AFGE argues that the Trump administration violated the law in appointing anti-labor advocates to the Federal Service Impasses Panel, and that panel members should be subject to Senate confirmation.
The nation’s largest federal employee union sued the Trump administration last week seeking to remove the membership of a board tasked with resolving union contract negotiation impasses and to nullify its recent decisions, arguing the body has been improperly appointed and filled with non-expert partisans.
The American Federation of Government Employees’ National Veterans Affairs Council filed the lawsuit against the Federal Service Impasses Panel in U.S. District Court for the District of Columbia on March 27. In some respects, the legal challenge mirrors similar pending lawsuits, which argued that given the impasses panel’s authority and lack of a Senate-confirmed supervisor, the members’ selection to the panel violates the Appointments Clause of the Constitution.
This latest lawsuit charts new territory in that it argues that President Trump’s appointees to the impasses panel violate the law that established the body, which requires it to be a “neutral arbiter.”
“Given their enormous power, panel members must remain scrupulously neutral,” AFGE wrote. “Indeed, Congress has circumscribed the requirements for panel membership, requiring that members be appointed based solely on their ‘fitness’ to perform the duties of the office, and that they be ‘familiar with government operations and knowledgeable in labor-management relations.”
The union said that the current membership of the impasses panel is made up almost entirely of anti-labor advocates. David Osborne runs a nonprofit that provides legal services to people “hurt by public sector union officials,” while Jonathan Riches pursues “public union and pension reform” litigation for the conservative Goldwater Institute.
“Mr. Riches has continued to serve as counsel in litigation challenging public employee unions while serving as a member of the panel,” AFGE wrote.
Additionally, the union said that few members have any experience in labor-management arbitration, mediation or other relevant dispute resolution systems.

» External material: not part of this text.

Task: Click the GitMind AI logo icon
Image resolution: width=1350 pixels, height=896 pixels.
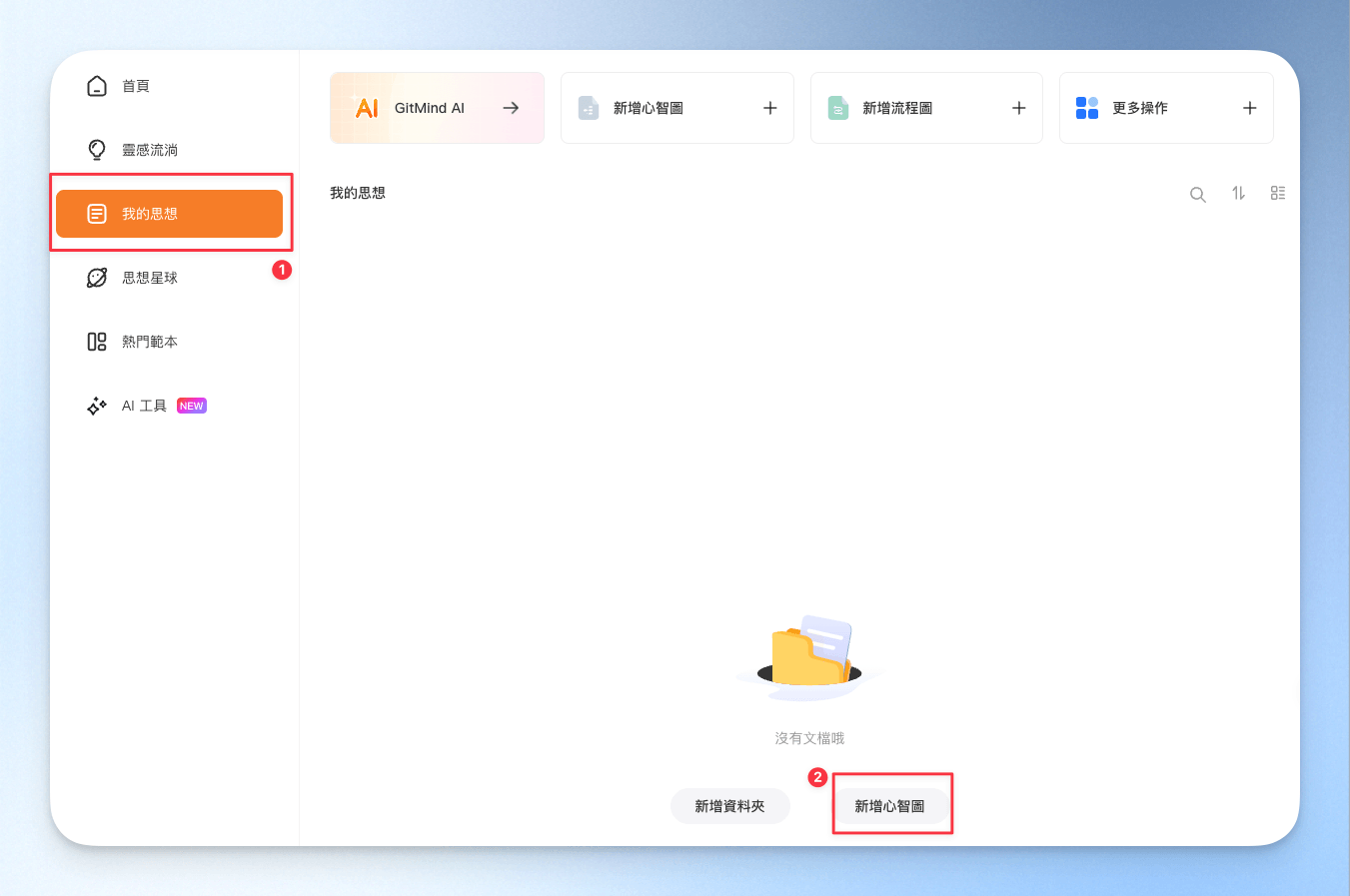Action: click(x=367, y=108)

“Few, if any, of the current panel members meet this criteria,” AFGE wrote. “On information and belief, not a single member of the panel has a background, training, certification or credential in arbitration or mediation. Moreover, at least four members have blatant conflicts of interest that disqualify them from meeting the statutory fitness requirements for service on the panel.”
AFGE argued that the impasses panel’s current make-up creates an inherent bias that ultimately violates union members’ due process rights under the Fifth Amendment of the Constitution, noting that in some cases, the panel has ignored both the union and agency’s proposals in favor of a more draconian anti-worker decision.
“This panel has also acted in clear disregard of its job as a neutral arbiter and imposed more extreme positions than those taken by either party,” the union wrote. “For example, in a decision concerning the percentage of official time allotted to a local union president, the union requested a schedule of three days per week and the agency countered with two days per week. The panel determined that ‘neither party’s proposal is warranted’ and, engaging in its own analysis of the union’s workload, imposed its own schedule of one day per week.”
Last November, the White House published a memo delegating the president’s authority to fire members of the impasses panel to the Federal Labor Relations Authority, in an apparent effort to blunt the growing lawsuits over how panel members are appointed. But on Tuesday, the FLRA declined to issue a stay in an impasse case between the Social Security Administration and the Association of Administrative Law Judges, claiming it may only intervene to stay impasse panel cases under narrow circumstances.
“The union is asking the [FLRA] to stay further [impasses] panel proceedings ‘until such time as the [FLRA] rules on the union’s objections’ regarding the panel’s jurisdiction,” the FLRA wrote. “But, as noted, panel orders are not directly reviewable by the authority. It necessarily follows that we cannot stay further proceedings by the panel pending a ruling on objections that we are not empowered to make.”
This story has been corrected to clarify that the FLRA may issue stays in impasse panel cases in narrow circumstances.